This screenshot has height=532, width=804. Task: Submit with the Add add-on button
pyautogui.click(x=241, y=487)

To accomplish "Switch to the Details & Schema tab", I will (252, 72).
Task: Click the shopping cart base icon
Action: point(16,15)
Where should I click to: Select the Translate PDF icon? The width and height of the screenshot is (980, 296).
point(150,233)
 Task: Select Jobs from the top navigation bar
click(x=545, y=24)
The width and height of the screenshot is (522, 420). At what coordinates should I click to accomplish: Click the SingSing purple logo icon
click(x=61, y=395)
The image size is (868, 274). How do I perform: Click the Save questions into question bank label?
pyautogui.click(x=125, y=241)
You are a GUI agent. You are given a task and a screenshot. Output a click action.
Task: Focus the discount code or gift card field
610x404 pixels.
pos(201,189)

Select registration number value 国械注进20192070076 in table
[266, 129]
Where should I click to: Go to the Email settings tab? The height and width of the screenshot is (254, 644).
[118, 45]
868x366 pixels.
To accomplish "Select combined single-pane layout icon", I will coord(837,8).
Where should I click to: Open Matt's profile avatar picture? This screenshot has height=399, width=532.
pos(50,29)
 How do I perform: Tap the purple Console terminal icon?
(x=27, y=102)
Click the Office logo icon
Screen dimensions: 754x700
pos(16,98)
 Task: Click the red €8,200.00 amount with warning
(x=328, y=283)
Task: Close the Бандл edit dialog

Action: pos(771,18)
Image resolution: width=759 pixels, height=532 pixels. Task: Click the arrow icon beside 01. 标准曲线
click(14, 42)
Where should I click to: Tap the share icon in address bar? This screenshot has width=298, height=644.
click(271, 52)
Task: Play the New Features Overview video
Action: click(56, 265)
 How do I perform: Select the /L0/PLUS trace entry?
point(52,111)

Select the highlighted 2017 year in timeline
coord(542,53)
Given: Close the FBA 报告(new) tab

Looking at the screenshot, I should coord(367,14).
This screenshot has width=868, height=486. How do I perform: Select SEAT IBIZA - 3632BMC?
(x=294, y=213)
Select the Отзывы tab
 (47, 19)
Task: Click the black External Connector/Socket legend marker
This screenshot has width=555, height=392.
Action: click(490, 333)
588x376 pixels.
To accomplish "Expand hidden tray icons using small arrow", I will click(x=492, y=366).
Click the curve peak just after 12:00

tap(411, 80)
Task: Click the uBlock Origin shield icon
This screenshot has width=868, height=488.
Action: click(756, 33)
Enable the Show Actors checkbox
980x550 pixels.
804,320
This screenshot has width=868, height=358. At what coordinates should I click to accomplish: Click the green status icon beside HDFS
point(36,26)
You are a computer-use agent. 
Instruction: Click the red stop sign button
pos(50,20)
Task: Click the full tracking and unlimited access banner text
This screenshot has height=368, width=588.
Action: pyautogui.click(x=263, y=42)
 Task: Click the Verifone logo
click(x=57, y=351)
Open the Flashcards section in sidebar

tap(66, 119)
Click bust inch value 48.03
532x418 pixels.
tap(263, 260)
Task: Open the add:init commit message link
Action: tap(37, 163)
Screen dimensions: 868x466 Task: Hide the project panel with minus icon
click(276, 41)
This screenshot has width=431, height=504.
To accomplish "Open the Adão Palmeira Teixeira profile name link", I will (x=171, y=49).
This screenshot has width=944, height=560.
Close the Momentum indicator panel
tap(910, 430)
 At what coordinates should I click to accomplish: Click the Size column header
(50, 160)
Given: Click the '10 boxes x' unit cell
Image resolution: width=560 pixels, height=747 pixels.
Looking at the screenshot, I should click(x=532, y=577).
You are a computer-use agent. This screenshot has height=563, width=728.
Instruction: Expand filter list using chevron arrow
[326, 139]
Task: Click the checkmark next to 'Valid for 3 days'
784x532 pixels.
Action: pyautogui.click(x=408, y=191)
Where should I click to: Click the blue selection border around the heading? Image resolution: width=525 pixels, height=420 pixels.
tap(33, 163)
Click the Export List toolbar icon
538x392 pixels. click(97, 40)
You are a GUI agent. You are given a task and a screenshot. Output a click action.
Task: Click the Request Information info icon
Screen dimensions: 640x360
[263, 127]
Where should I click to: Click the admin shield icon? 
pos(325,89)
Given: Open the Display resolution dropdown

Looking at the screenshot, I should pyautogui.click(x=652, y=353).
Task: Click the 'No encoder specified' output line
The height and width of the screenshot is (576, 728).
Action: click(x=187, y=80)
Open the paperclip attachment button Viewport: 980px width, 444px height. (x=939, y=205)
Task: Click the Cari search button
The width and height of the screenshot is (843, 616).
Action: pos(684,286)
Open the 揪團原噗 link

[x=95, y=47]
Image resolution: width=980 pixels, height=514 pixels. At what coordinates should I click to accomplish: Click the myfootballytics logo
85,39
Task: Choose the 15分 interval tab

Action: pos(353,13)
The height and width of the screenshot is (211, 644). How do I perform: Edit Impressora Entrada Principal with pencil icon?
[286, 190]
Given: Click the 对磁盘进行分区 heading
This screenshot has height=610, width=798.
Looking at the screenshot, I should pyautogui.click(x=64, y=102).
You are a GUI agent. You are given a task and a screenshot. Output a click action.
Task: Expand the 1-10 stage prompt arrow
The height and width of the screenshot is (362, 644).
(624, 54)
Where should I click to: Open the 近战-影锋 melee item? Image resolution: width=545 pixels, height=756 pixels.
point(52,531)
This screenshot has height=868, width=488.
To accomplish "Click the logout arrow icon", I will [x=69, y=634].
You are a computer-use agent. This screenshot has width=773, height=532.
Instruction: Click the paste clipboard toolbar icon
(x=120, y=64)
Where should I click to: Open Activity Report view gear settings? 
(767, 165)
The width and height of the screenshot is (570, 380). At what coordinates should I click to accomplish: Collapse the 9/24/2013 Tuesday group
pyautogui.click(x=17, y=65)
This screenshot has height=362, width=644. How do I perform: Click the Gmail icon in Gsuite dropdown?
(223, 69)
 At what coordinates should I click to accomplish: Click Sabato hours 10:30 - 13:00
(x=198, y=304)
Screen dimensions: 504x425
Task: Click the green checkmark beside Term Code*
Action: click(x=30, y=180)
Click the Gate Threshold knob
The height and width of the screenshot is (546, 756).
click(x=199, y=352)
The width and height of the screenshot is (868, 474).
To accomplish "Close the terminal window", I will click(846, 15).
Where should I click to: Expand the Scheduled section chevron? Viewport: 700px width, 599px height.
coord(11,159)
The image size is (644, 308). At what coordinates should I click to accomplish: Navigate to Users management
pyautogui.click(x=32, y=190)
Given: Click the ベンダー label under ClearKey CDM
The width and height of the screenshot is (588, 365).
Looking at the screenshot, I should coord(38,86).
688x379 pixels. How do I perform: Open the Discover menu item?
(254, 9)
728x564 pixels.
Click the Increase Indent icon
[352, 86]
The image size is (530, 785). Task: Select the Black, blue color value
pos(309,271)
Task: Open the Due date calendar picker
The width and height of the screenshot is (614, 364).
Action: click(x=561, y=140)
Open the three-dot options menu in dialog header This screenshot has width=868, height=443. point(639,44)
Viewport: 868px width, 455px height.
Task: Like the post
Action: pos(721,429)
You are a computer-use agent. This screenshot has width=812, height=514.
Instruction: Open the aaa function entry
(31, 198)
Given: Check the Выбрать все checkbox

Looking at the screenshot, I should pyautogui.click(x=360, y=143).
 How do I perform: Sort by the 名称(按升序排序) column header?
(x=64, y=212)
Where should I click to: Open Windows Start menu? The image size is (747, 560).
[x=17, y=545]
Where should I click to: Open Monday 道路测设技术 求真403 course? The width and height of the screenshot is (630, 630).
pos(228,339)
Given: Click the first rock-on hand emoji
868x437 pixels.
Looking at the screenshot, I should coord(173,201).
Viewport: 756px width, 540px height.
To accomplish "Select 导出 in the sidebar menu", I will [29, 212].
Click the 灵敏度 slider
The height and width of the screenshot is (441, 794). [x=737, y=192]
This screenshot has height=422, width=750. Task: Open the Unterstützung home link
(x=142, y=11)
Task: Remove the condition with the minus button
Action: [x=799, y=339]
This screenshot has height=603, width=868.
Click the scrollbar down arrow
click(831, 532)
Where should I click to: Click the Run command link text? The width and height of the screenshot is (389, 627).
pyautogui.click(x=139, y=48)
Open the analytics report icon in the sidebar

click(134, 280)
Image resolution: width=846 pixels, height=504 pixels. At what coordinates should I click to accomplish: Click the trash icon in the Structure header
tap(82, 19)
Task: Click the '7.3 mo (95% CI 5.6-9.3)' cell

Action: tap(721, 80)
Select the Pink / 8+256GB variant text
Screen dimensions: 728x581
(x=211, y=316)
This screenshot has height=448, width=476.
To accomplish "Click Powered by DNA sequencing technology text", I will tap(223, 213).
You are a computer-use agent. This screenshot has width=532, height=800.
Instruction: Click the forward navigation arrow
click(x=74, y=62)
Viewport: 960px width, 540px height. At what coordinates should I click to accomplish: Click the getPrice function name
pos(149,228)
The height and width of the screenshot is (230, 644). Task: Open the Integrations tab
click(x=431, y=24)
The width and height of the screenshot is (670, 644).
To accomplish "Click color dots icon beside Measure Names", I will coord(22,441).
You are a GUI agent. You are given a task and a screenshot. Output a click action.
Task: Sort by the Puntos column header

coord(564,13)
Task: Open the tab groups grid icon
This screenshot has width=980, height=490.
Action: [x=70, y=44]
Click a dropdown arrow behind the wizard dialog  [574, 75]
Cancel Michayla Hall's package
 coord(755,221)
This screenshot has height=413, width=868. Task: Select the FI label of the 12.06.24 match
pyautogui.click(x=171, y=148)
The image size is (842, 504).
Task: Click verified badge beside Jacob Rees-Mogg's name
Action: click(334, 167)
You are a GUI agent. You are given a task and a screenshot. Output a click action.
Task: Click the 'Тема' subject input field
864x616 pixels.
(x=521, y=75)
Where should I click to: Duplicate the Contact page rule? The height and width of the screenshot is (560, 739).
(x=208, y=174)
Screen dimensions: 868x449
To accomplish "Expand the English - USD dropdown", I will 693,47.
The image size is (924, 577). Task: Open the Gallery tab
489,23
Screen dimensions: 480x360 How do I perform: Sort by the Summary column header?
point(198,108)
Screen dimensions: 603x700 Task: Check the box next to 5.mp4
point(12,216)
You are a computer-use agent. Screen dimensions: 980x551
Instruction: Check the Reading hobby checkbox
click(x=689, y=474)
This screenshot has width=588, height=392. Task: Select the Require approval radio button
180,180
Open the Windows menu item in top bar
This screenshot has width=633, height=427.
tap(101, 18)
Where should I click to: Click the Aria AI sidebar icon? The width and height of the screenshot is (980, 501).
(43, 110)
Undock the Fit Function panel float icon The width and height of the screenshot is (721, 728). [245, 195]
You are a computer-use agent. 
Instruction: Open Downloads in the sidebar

|---|

# [EXERCISE INSTRUCTIONS]
Above are some lines. Repeat exactly, and only, those from the line that has "Open the Flashcards section in sidebar" through the line that has "Given: Click the '10 boxes x' unit cell".

# [WRITTEN SOLUTION]
Open the Flashcards section in sidebar

tap(66, 119)
Click bust inch value 48.03
532x418 pixels.
tap(263, 260)
Task: Open the add:init commit message link
Action: tap(37, 163)
Screen dimensions: 868x466 Task: Hide the project panel with minus icon
click(276, 41)
This screenshot has width=431, height=504.
To accomplish "Open the Adão Palmeira Teixeira profile name link", I will (x=171, y=49).
This screenshot has width=944, height=560.
Close the Momentum indicator panel
tap(910, 430)
 At what coordinates should I click to accomplish: Click the Size column header
(50, 160)
Given: Click the '10 boxes x' unit cell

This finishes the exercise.